Au-delà des concepts à la mode, qui resurgissent comme des solutions toutes faites en ces temps troublés, nous nous attachons depuis des années à pratiquer un urbanisme exigeant, qui s’interroge sur l’évolution des modes de vie et des rapports entre les villes et les territoires, pour construire des projets qui font sens : des projets partagés, qui replacent l’humain au centre des préoccupations, et ce malgré les pressions foncières, immobilières, économiques et environnementales.

Ces valeurs fondamentales, qui font partie de notre ADN, nous semblent toujours légitimes et au cœur de notre engagement.

2/ Adapter certains partis-pris

Cette crise inédite peut créer, et c’est sans doute l’un des seuls points positifs, une sorte d’électrochoc et redéfinir certaines priorités dans les manières d’appréhender l’habitat, la consommation, l’organisation du travail… Ces changements de pratiques et d’attentes doivent bousculer les urbanistes pour sortir des sentiers battus et trouver des solutions. La densité qui est un dogme depuis des années et qui est brandie par les services de l’Etat, s’attachant aux chiffres plus qu’à la qualité de vie, doit être pensée de manière plus qualitative pour trouver des réponses au plus près des modes de vie des futurs habitants. Autre sujet, qui est devenu depuis quelques mois le nouveau totem de la prospective territoriale, le ZAN (Zéro Artificialisation Nette) ne doit pas venir s’appliquer de manière purement comptable (ce qui pose par ailleurs un problème d’équité territoriale) mais doit s’inscrire dans une réalité économique et constituer une occasion unique de réfléchir à l’optimisation des zones d’activités, au réinvestissement des friches et à la désimperméabilisations des villes.

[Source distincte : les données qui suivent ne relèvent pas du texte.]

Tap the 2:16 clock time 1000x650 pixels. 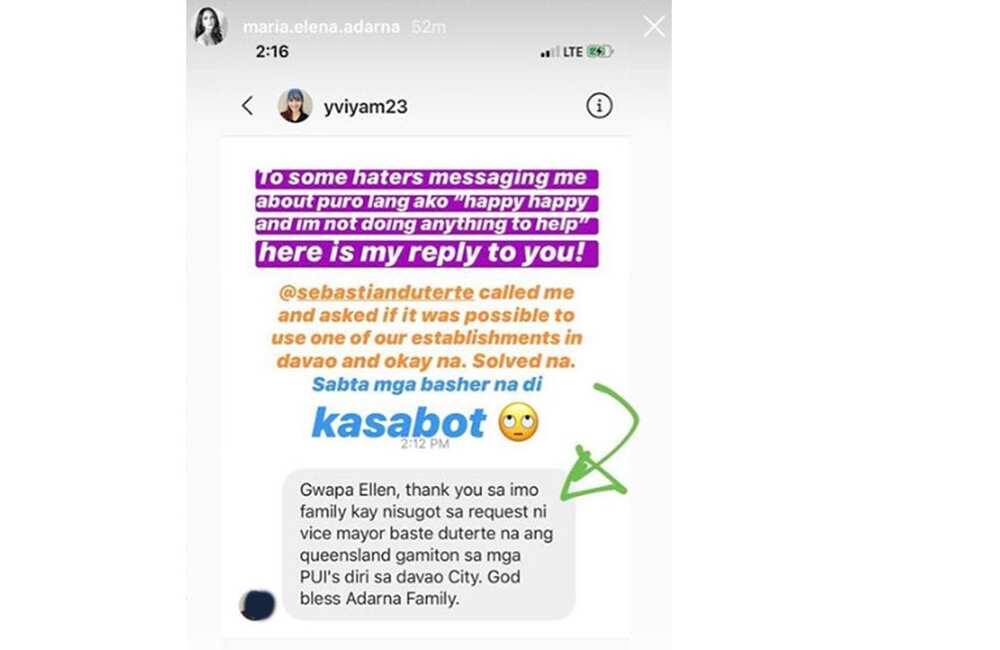click(x=272, y=52)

3/ Développer de nouvelles approches pour accompagner les changements de pratiques

Certaines mutations dans les pratiques de mobilités, de travail, de consommations, qui étaient, il faut bien le dire, déjà à l’œuvre vont sans doute être accentuées. Dans quelle proportion ? Personne ne le sait même si nous voyons fleurir, ici et là, des avis tranchés sur le monde d’après. Notre rôle est d’accompagner ces évolutions en ne pensant pas, par exemple, l’espace public pour assurer des distanciations sociales (comme certains y travaillent déjà) alors que depuis des années nous nous efforçons de recréer des lieux de rencontre au sein de nos villes, mais en réfléchissant à la manière dont nous pouvons construire les équilibres territoriaux de demain, inventer de nouveaux aménagements plus frugaux qui s’attachent à favoriser le lien social. Ces réflexions doivent nous amener à anticiper les mutations sur l’immobilier résidentiel et de bureau qui va devoir s’adapter aux nouvelles stratégies des entreprises et aux attentes des habitants.

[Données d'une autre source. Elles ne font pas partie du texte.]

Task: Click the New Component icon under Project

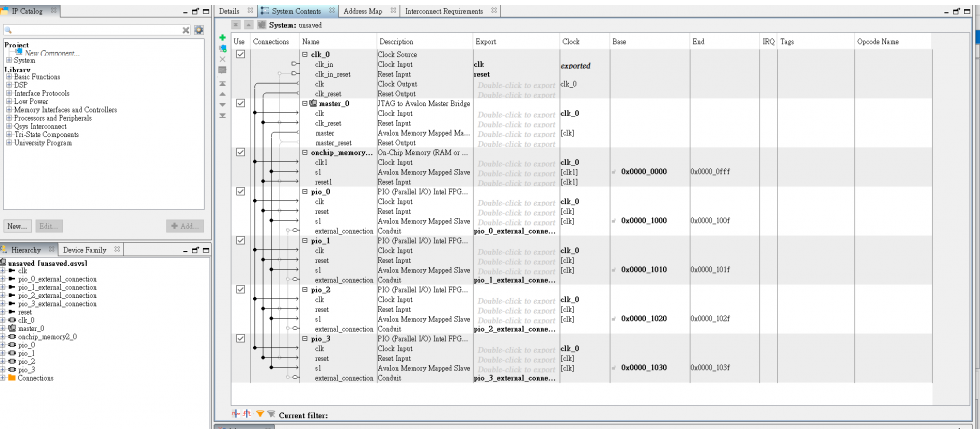Action: [x=19, y=53]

Ne nous lançons pas tête baissée dans des solutions toutes faites comme l’urbanisme tactique (ou éphémère) qui sert à répondre rapidement à un besoin ou à tester des usages mais qui ne constitue qu’une étape dans le processus de fabrique de la ville et non pas la solution finale (repenser nos villes pour les vélos doit pouvoir être mis en place rapidement, mais il s’agira d’une première étape qui en appellera d’autres pour concrétiser cette politique). Par ailleurs, il sera nécessaire de penser globalement la structuration de nos filières locales notamment alimentaires pour assurer une réponse adéquate et massive à un retour au localisme qui va être de plus en plus prégnant et pour lequel la distribution devra être repensée. Tous ces sujets ne pourront être traités de manière identique à tous les territoires et les solutions devront être adaptées.

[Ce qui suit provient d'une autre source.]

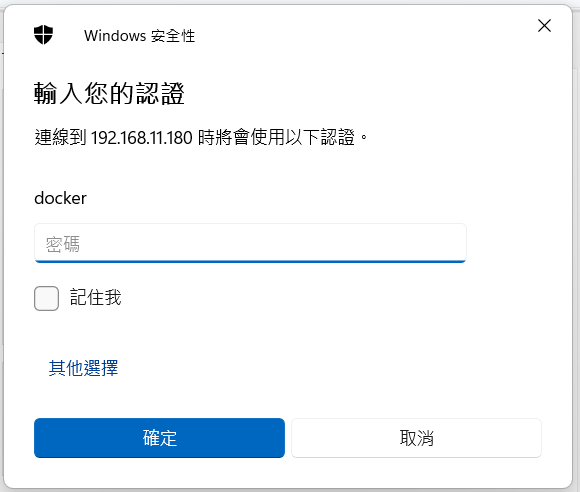Click the 記住我 label text
The image size is (580, 492).
[x=95, y=298]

Enfin, il me semble que le travail des urbanistes demain n’aura de sens que si les décisions sont partagées entre les habitants, les élus et les acteurs des territoires. Vous me direz :  c’est déjà le cas, la concertation étant généralement obligatoire. Je pense néanmoins qu’elle s’arrête souvent à une information du public, plus rarement à une co-construction et presque jamais à un partage de prise de décision. Cette évolution me semble être une nécessité et il est de notre responsabilité de l’encourager pour la matérialiser dans l’objectif d’aménager la société tout autant que le territoire.